An incompetent black-hat hacker who is unable to write his own tools is known as a script kiddie. The term expresses contempt, being meant to indicate that he is immature and only uses other people's "scriptss".

Hacker: Security expert

There is a third meaning which is a kind of fusion of the positive and pejorative senses of hacker. The term white hat hacker is often used to describe those who attempt to break into systems or networks in order to help the owners of the system by making them aware of security flaws, or to perform some other altruistic activity. Many such people are employed by computer security companies (such professionals are sometimes called sneakers).

White hat hackers often overlap with black hat depending on your perspective. The primary difference is that a white hat hacker claims to observe the hacker ethic. Like black hats, white hats are often intimately familiar with the internal details of security systems, and can delve into obscure machine code when needed to find a solution to a tricky problem without requiring support from a system manufacturer.

#### Problem set:
1: In the hacker passage, why do white hat hackers try to break into systems or networks? Answer in one to three sentences.
2: Answer these questions from the hacker passage, one per line:
(a) What is an incompetent black-hat hacker who cannot write his own tools called?
(b) What are white hat professionals employed by computer security companies sometimes called?
(c) What is the primary difference between a white hat hacker and a black hat hacker?
3: Reproduce the stretch of the hacker passage from "Hacker: Security expert" through "sometimes called sneakers).".

#### Data shown:
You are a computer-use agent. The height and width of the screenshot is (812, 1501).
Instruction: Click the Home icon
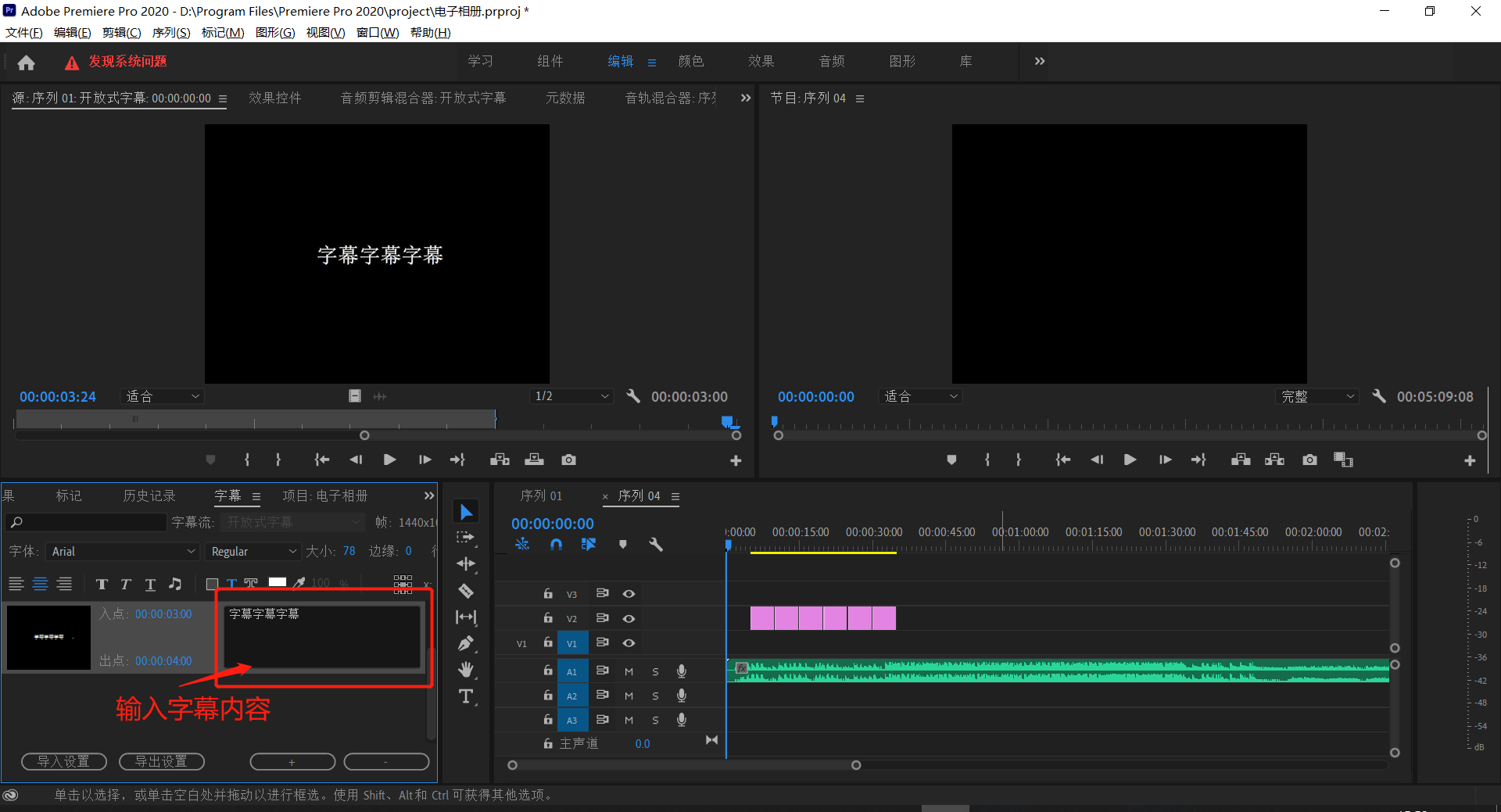point(26,63)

#### Answers to the problems:
1: White hat hackers break into systems or networks to help the owners by making them aware of security flaws. They may also do it to perform some other altruistic activity.

2:
(a) A script kiddie.
(b) Sneakers.
(c) A white hat hacker claims to observe the hacker ethic.

3:
Hacker: Security expert

There is a third meaning which is a kind of fusion of the positive and pejorative senses of hacker. The term white hat hacker is often used to describe those who attempt to break into systems or networks in order to help the owners of the system by making them aware of security flaws, or to perform some other altruistic activity. Many such people are employed by computer security companies (such professionals are sometimes called sneakers).